This is the second blog in the series on index innovation for net zero. The first blog, Journey to Net Zero with the S&P PACT™ Indices, discusses how a combination of groundbreaking new datasets and index innovation is emerging. We now turn to the use of physical risk data.
Whether you’re located on the Western seaboard of the U.S. or in the flood plains of Bangladesh, chances are you’ve witnessed an alarming increase in the number of extreme weather events in recent years. Indeed, the past 20 years saw a 74% worldwide increase in the number of disasters linked to natural hazards compared to the prior two decades. This has resulted in 1.23 million lives claimed, 4 billion people affected, and $2.7 trillion U.S. in global economic losses, according to the UN.1 The link between such cataclysms and rising global temperatures due to human activity is widely established.2 Yet to date, the majority of climate-related financial models for capital allocation decisions have focused principally on the transition-related risks of decarbonizing the economy, rather than these more tangible and equally costly physical climate impacts. For years, the unpredictability of climate patterns, coupled with only rough estimates of asset locations, made company and investor portfolio-level assessments of physical climate risks guesswork. That is, until now.

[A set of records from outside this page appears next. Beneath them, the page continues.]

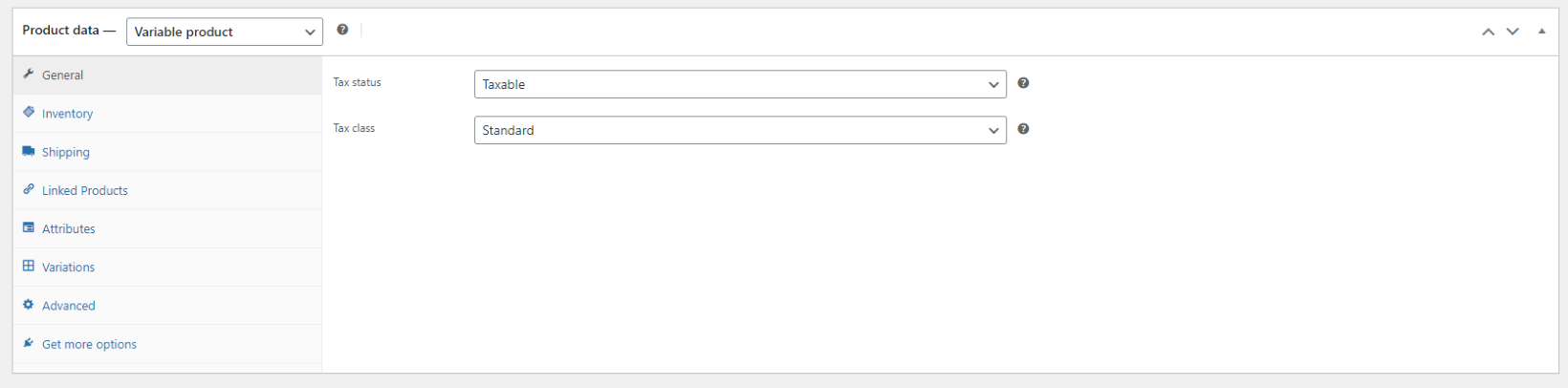Move Product data panel up
1568x388 pixels.
coord(1488,32)
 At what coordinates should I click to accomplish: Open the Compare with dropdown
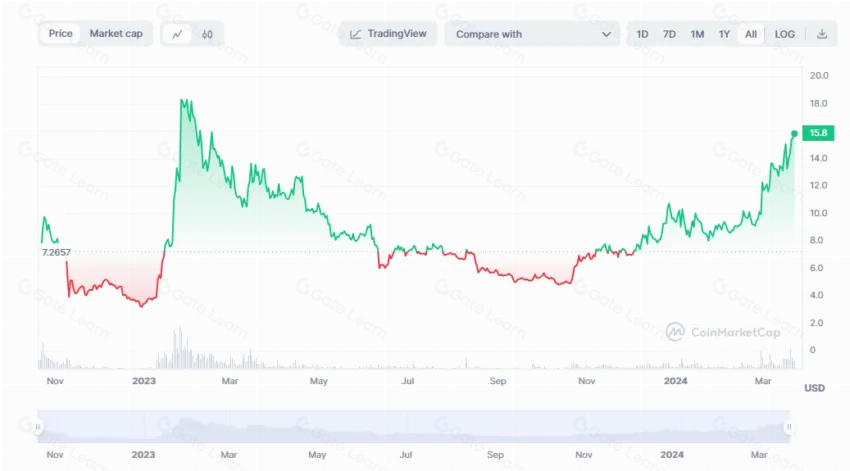click(532, 34)
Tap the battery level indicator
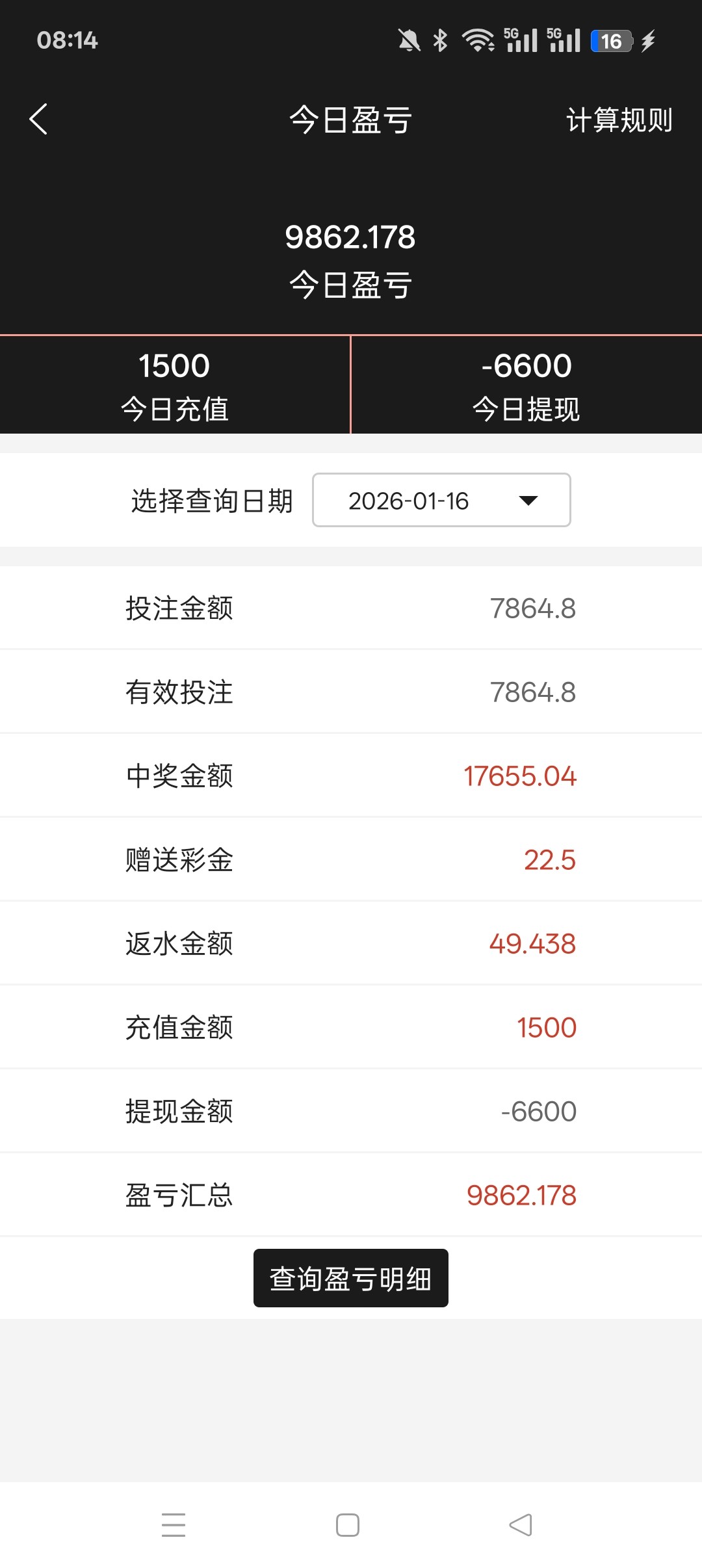 (611, 41)
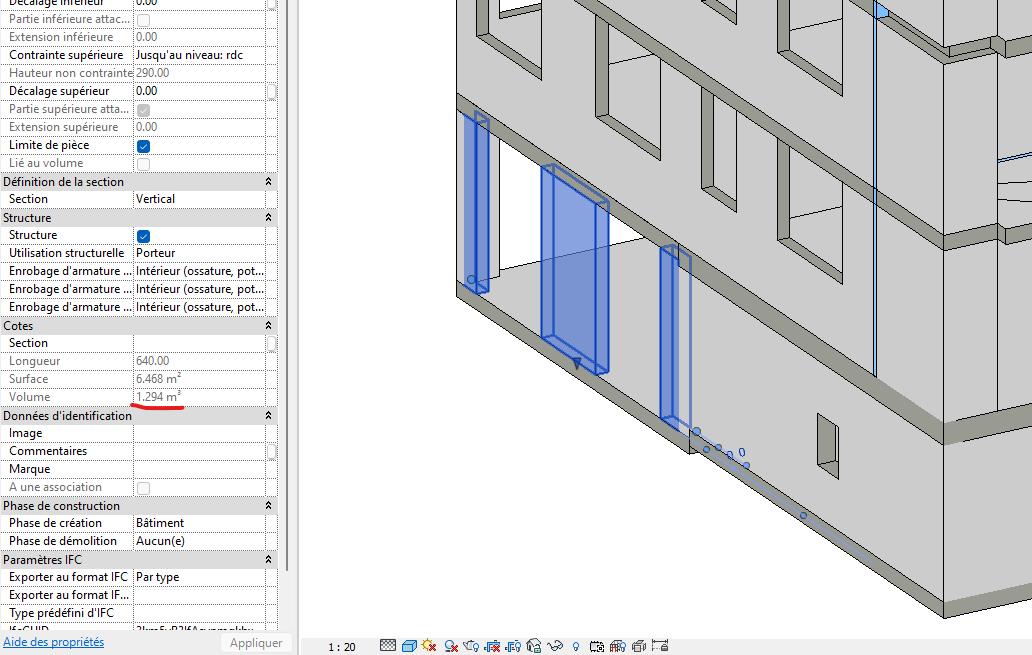Activate the crop view tool
Viewport: 1032px width, 655px height.
(x=493, y=644)
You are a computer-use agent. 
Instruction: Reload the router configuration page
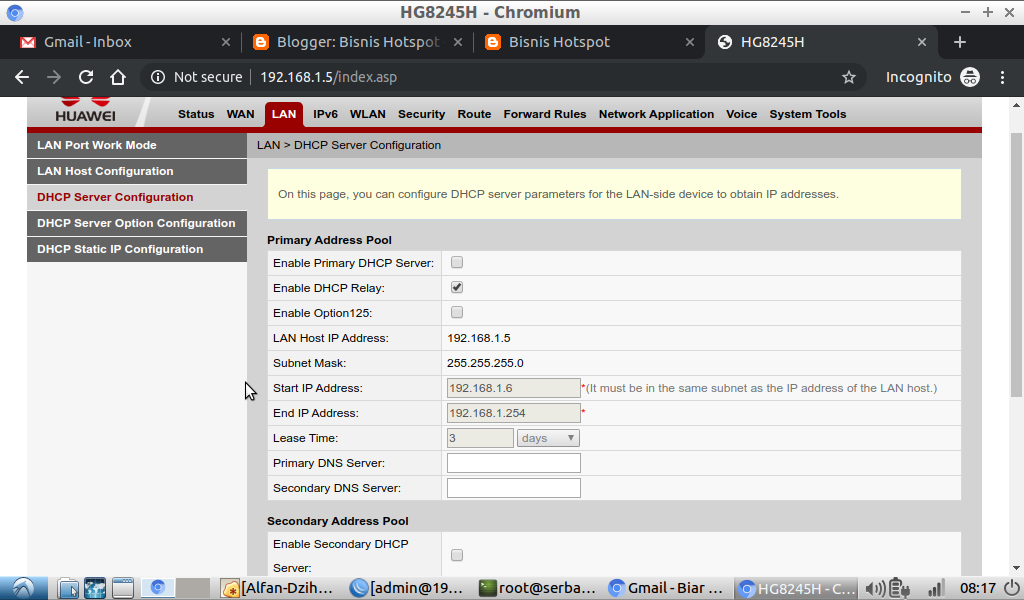[85, 76]
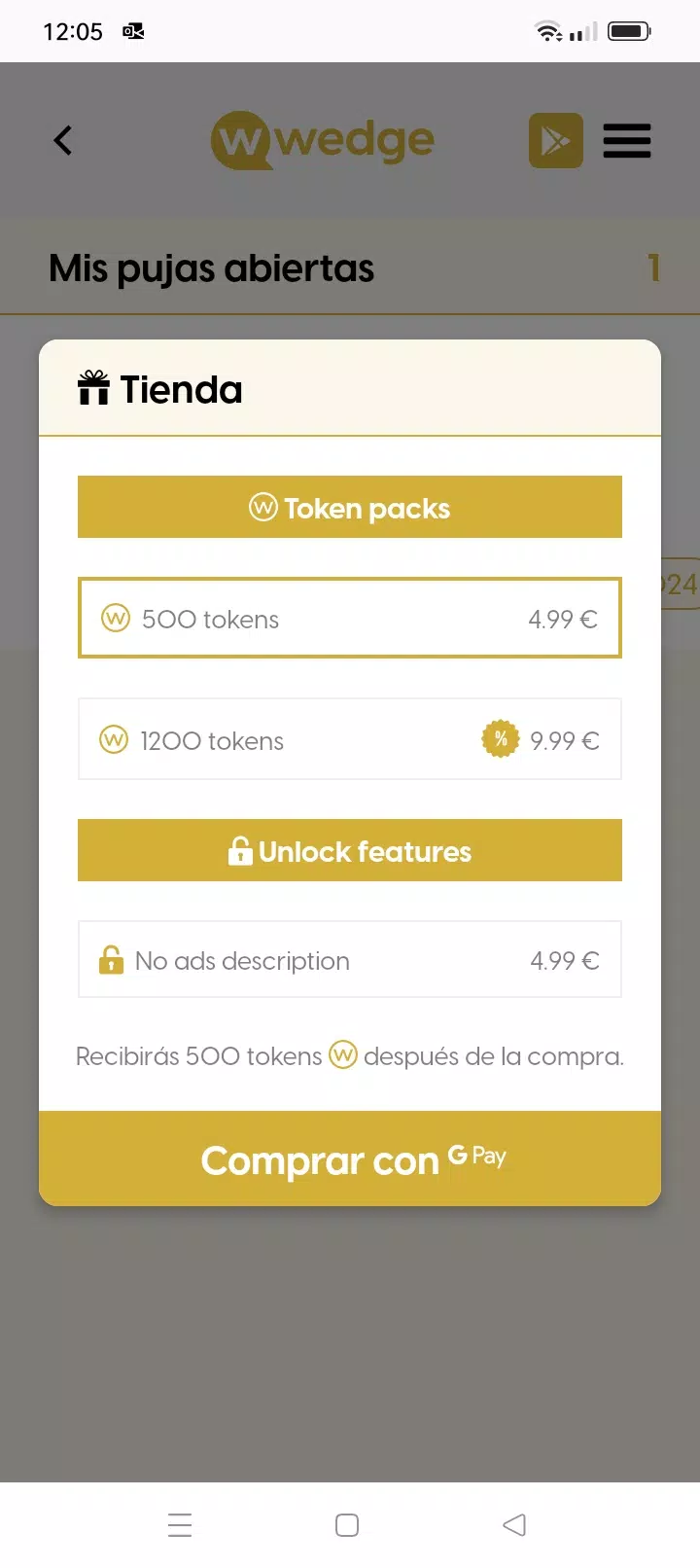Tap the open bids count number
Image resolution: width=700 pixels, height=1568 pixels.
click(654, 267)
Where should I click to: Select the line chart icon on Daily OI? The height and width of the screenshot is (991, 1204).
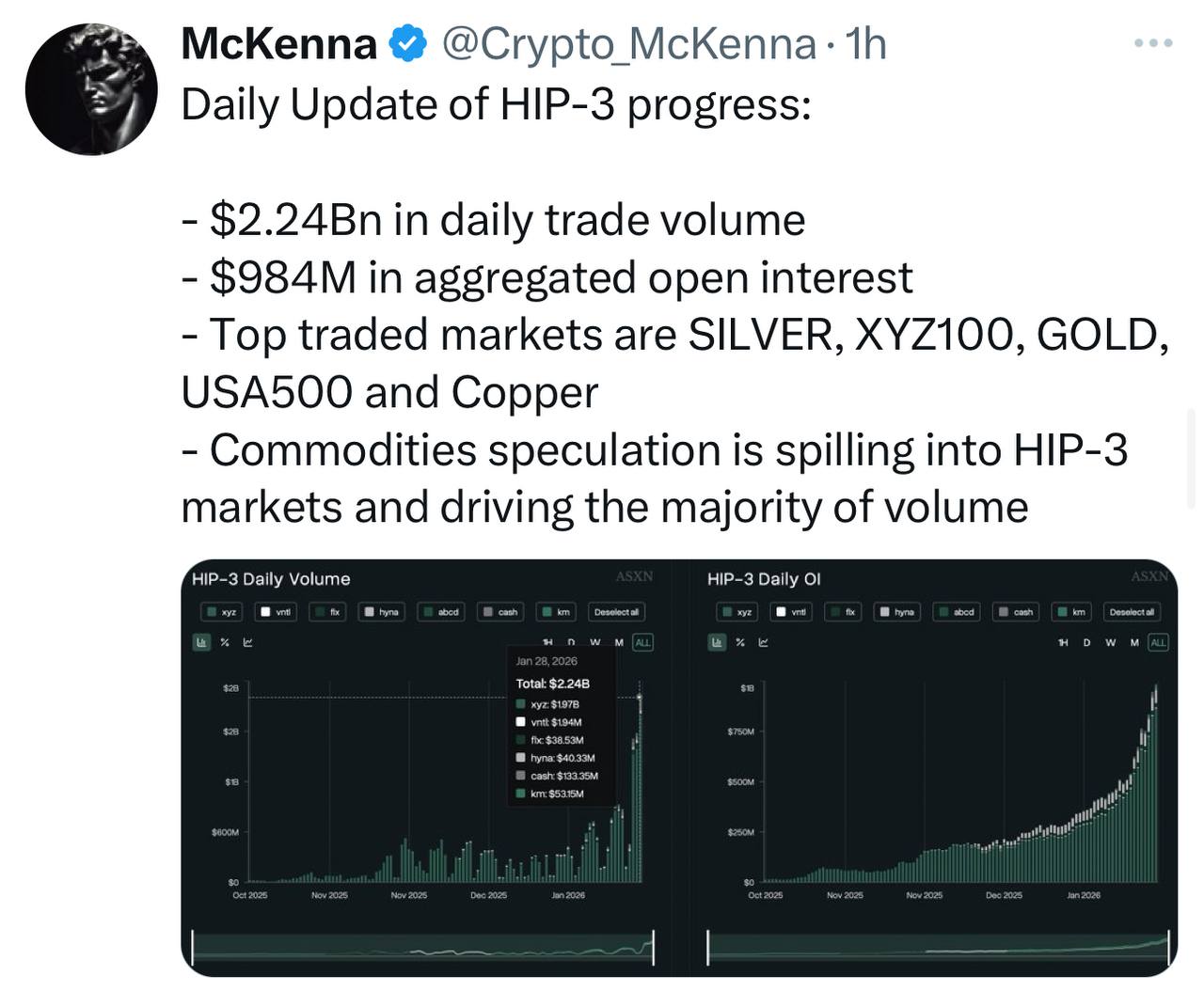pos(765,642)
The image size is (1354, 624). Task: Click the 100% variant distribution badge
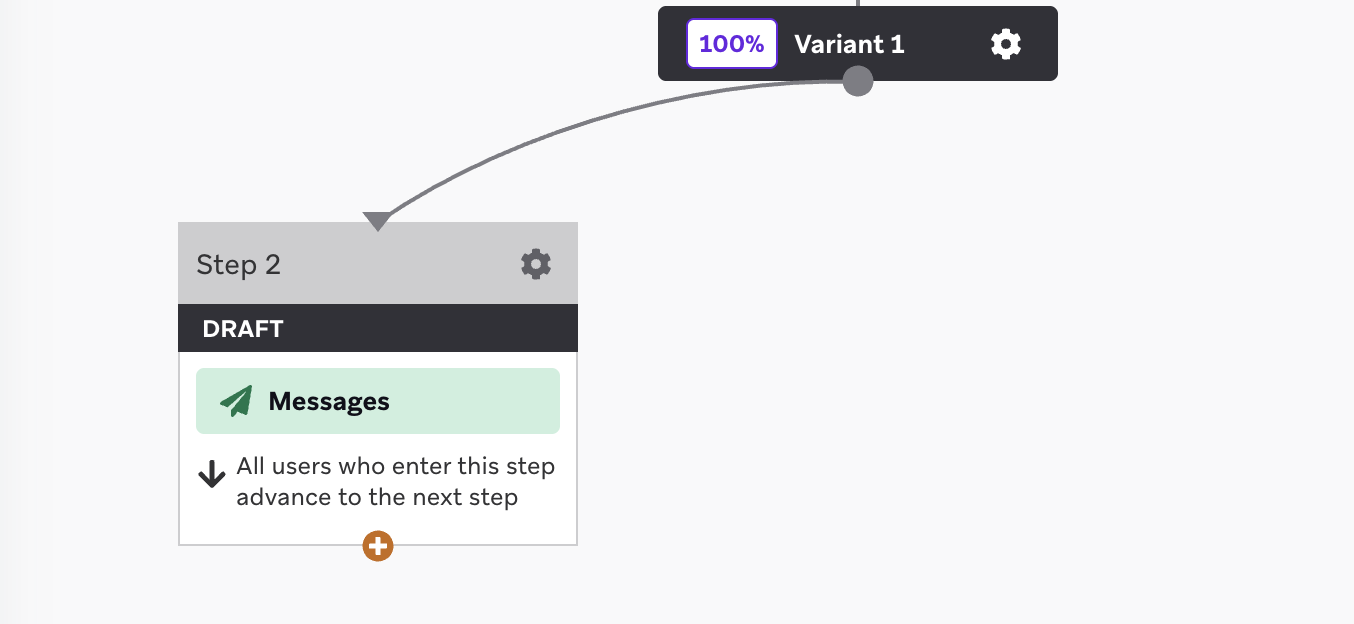[x=731, y=44]
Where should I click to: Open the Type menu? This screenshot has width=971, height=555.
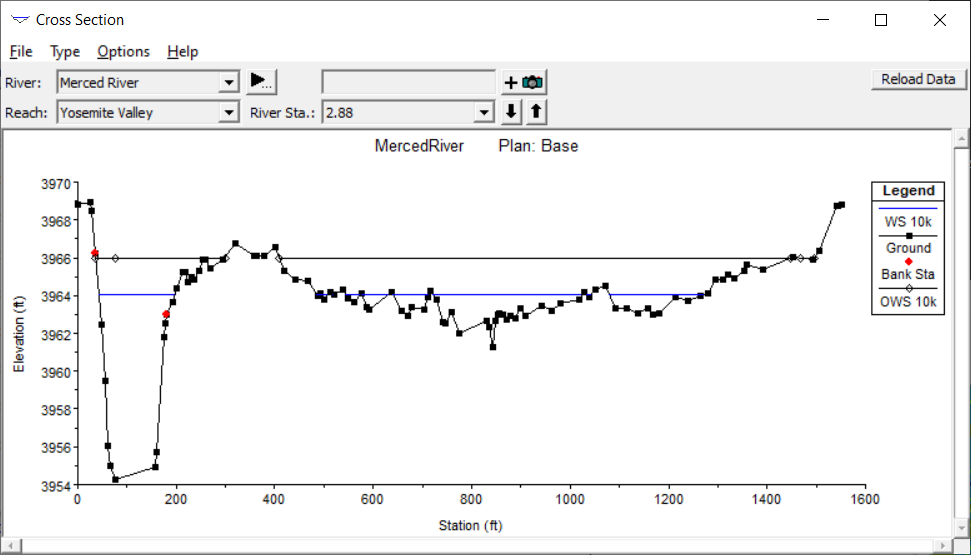65,52
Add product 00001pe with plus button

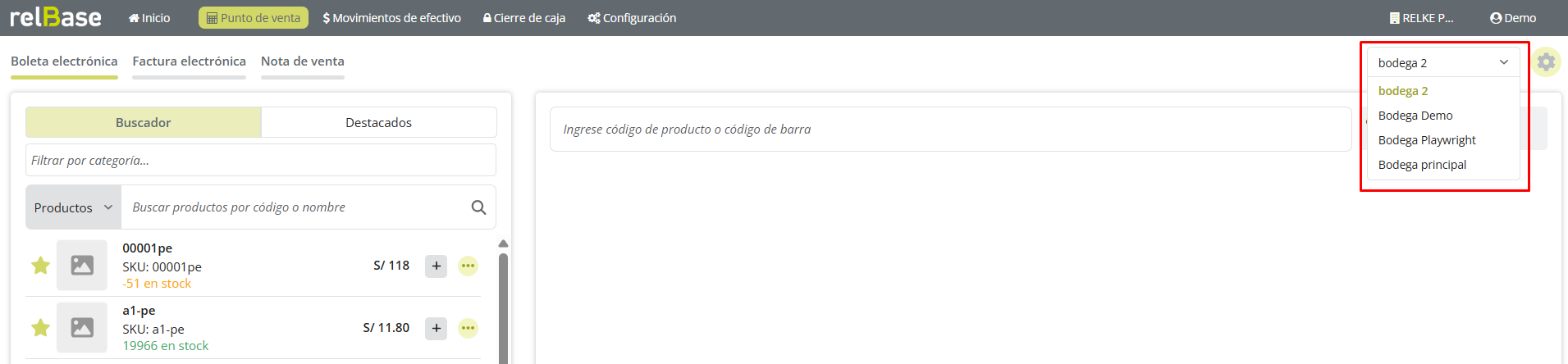[x=437, y=266]
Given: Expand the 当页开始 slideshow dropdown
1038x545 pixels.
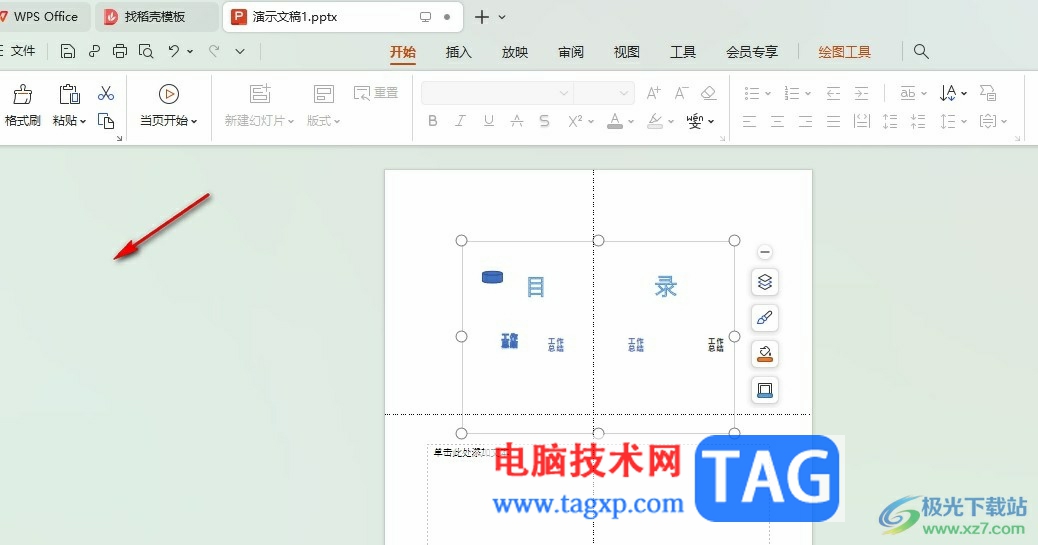Looking at the screenshot, I should [x=168, y=121].
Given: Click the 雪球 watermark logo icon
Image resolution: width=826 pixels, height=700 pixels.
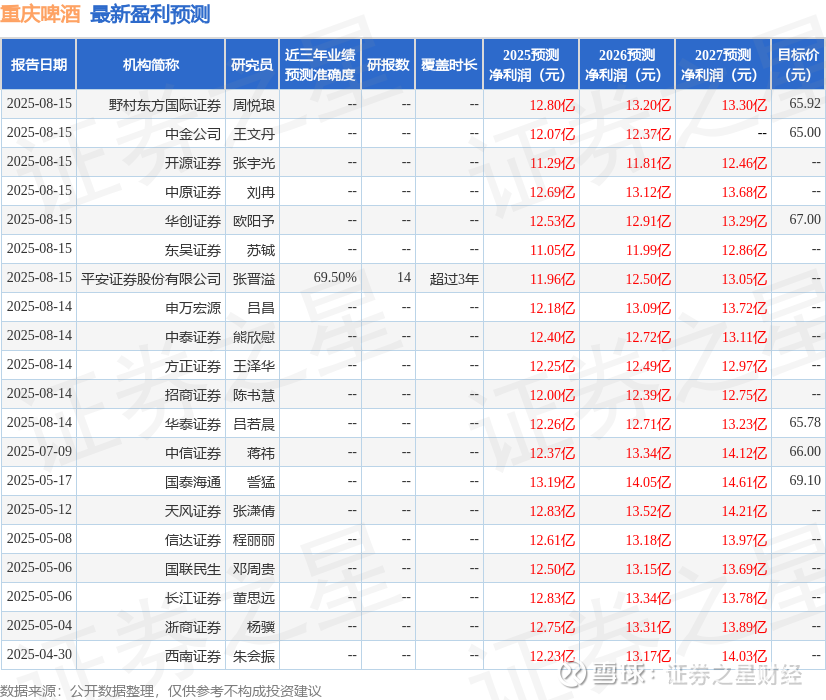Looking at the screenshot, I should coord(573,673).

Technological advances are paving the way for granular assessments of physical risk exposure built upon climate scenario models, asset-level data, and geolocation specificity of assets with precision. The need to address both types of climate risk3 (i.e., physical and transition), as well as the opportunities associated with climate change, is key to building resilient portfolios, as per the recommendations of the Task Force on Climate-related Financial Disclosures (TCFD) (See Exhibit 1). This is important, as transition and physical risks are not a priori connected. The failure to transition to a low-carbon economy increases the likelihood and severity of physical risks by failing to adapt to climate change, while the failure to mitigate physical risks suggests that the market is not transitioning, thus exposing more sensitivity to the rising occurrence of climate-related hazards.4
Exhibit 1: The TCFD’s Approach to Climate-related Risks, Opportunities and Financial Impacts
Source: TCFD Final Report (2017). For illustrative purposes only.
Unlike transition risks, which could affect companies anywhere, certain locations are more exposed to physical risks (e.g., Miami FL condos and hurricanes). Climate hazard models must therefore be coupled with location-specific, asset-level data. With S&P’s extensive data on 2.8 million asset locations5 and expertise in mapping corporate ownership structures to parent entities, Trucost’s physical risk analytics are unparalleled in this regard. The model essentially maps these granular bottom-up exposures to forward looking and science-based climate scenarios – over the short, medium, and long term – across seven climate hazards. This includes: floods, water stress, heatwaves, coldwaves, hurricanes, sea level rise and wildfires (See Exhibits 2 and 3). A company’s sensitivity to these risks is also determined based on company-level characteristics, such as water intensity, labour intensity and capital intensity. The result is a rigorous and powerful tool to assess company and portfolio-level physical climate risk exposure for more than 15,000 companies.6
Exhibit 2: Example Frequency of Heatwaves Under a High Climate Change Scenario
Source: S&P Global Trucost. For illustrative purposes only.
Exhibit 3: Trucost Physical Risk Methodology Schematic
Source: S&P Global Trucost. For illustrative purposes only.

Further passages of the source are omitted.